Moda

¿Llevarías encima el pelo de alguien querido?

Relicario en un medallón de oro que regaló la reina Victoria a John Brown, siglo XIX, con retratos de la reina y el príncipe Alberto, y dos copos de pelo.
25/11/2025
Analista de Moda i Tendències
3 min

Hoy, el pelo que se nos desprende del cuero cabelludo cae al suelo y acaba en la basura cuando hacemos el sábado, si antes no se ha colado por el desagüe de la ducha o se ha lanzado por el inodoro. Pero hasta hace poco, estos mismos hilos –efímeros, íntimos, cargados de identidad– podían convertirse en tesoros personales, trabajados con precisión y combinados con materiales tan preciados como el oro o el marfil. Hablamos de la joyería hecha con pelo, una práctica con mucha antigüedad que en el siglo XIX, en pleno universo moral y sentimental de la era victoriana, llegó a su momento de máximo esplendor.

En aquel mundo donde el recuerdo tenía forma material y la memoria se heredaba dentro de medallones, el pelo no era residuos: eran relicarios domésticos, fragmentos vitales de las personas queridas. Pero… ¿qué llevaba a alguien a lucir un collar, un broche o un anillo hecho con el pelo de otra persona? La respuesta combina amor, luto, artesanía y una idea de la intimidad que hoy nos parece sorprendente –y, por eso, fascinante.

La reina Victoria de Inglaterra fue decisiva en esta moda: tras la muerte de su marido, el príncipe Alberto, en 1861, inició un duelo público muy prolongado que hizo visibles y socialmente aceptadas estas prácticas, hasta convertirlas en ornamentos imprescindibles de toda mujer elegante. Una de sus piezas más queridas era un pequeño colgante en forma de corazón que contenía un mechón de pelo de Albert, tan valioso que dejó escrito que, cuando ella muriera, se guardara en la "Blue Room" del castillo de Windsor.

Este universo estético del duelo seguía un protocolo estricto: en el primer duelo o duelo completo (un año y un día) sólo se podía llevar joyería totalmente negra; el pelo no entraba en juego hasta el duelo secundario (entre seis y nueve meses después).

Estas joyas, gracias a la naturaleza casi inmortal del cabello, compensaban la ausencia y evocaban la existencia física del difunto.
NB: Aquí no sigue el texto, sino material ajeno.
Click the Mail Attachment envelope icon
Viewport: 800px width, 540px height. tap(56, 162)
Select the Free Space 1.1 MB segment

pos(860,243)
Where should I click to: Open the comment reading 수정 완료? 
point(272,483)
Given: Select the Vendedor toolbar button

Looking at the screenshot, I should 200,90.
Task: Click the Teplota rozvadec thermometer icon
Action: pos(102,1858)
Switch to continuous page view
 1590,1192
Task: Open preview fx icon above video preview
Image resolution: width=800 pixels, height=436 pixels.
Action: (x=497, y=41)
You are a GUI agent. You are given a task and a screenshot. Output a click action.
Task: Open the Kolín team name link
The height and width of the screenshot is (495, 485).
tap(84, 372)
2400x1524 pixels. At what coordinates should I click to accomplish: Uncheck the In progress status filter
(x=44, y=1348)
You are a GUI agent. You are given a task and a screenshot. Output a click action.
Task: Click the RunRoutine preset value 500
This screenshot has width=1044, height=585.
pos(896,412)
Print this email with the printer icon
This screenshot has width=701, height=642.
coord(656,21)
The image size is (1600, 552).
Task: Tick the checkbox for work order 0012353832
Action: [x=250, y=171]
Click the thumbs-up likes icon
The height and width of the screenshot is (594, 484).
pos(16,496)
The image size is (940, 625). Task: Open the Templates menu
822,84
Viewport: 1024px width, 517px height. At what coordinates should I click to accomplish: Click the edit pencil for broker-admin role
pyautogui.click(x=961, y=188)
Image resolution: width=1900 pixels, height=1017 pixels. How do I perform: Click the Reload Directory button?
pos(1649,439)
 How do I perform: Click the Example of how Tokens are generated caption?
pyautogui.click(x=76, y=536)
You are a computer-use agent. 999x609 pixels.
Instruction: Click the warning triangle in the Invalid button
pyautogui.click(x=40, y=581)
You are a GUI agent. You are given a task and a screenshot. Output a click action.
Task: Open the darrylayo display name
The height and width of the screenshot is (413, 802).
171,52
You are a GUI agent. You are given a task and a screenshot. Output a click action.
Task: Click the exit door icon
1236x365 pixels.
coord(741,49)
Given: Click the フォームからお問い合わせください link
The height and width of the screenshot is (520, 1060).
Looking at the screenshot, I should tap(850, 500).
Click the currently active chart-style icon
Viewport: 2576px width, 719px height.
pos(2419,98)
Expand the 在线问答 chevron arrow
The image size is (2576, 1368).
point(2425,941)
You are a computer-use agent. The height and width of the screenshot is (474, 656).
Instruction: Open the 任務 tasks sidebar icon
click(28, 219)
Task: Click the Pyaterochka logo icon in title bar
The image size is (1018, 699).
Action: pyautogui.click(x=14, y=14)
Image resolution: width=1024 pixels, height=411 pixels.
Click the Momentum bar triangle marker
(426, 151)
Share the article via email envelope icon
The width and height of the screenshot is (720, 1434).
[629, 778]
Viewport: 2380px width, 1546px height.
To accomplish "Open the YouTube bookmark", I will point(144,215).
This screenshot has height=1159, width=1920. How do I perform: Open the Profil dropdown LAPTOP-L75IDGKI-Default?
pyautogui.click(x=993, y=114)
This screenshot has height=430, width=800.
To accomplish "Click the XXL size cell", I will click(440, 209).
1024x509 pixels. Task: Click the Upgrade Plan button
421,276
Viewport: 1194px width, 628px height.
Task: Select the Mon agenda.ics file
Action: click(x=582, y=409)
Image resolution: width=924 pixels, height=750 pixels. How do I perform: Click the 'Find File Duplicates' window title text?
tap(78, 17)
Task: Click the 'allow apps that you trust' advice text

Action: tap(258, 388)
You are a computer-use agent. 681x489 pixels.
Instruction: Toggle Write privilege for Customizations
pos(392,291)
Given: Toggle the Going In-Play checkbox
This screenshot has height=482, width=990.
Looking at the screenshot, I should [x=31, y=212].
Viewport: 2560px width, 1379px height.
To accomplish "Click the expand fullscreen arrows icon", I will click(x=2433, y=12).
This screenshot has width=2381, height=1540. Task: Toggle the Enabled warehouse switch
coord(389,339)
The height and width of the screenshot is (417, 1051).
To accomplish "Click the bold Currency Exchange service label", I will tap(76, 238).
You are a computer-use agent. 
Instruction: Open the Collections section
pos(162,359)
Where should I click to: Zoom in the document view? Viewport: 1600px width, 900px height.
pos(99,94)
Eran un "material simbólico" muy potente: parte incorruptible del cuerpo leída como un fragmento de inmortalidad. Podían adoptar la forma de pulseras o anillos trenzados, grandes coronas, composiciones florales, copos encapsulados en colgantes o verdaderas obras de filigrana similares a las puntas de almohada, en las que el pelo sustituía el hilo. A menudo combinaban cabellos de diferentes personas y actuaban simbólicamente como un retrato de familia, más económico que encargar uno a un pintor.

Un gesto de intimidad profunda

Ahora bien, no siempre la muerte motivaba estas prendas. También se regalaban copos entre amigos, familia o amantes como símbolo de cariño; dar cabello era un gesto de intimidad profunda, una especie de "tarjeta de visita sentimental". En una época en la que la fotografía todavía no existía y, una vez muerto alguien, escaseaban los recursos para retener su memoria viva, la pervivencia del cabello se convertía en símbolo de constancia emocional.

Con el tiempo, sin embargo, esta práctica decayó: nuevas ideas sobre higiene, la institucionalización de la muerte y la popularización de la fotografía ofrecieron otras formas de recuerdo. Las fotografías post mortem, que mostraban a la persona muerta como si estuviera durmiendo o integrada en una escena familiar, eran a menudo la última y única oportunidad de conservar su imagen, ya que disponer de una fotografía era un lujo que no todo el mundo podía permitirse y la mayoría no había podido hacerlo en vida. Si bien hoy las vemos como prácticas macabras, entonces representaban una forma de preservar el recuerdo del ser querido antes del entierro.

Las joyas de pelo no eran objetos extraños ni escalofriantes como pueden leerse desde una mirada demasiado presentista, sino estrategias emocionales muy cercanas a las que utilizamos hoy: llevar el reloj de un padre, conservar un pañuelo con olor o mantener abierto el perfil en redes de alguien que ya no está allí. Todo ello para soportar el mismo conflicto universal que nos ha acompañado desde antiguo como humanidad: aprender a lidiar con la muerte, especialmente la de alguien que amamos.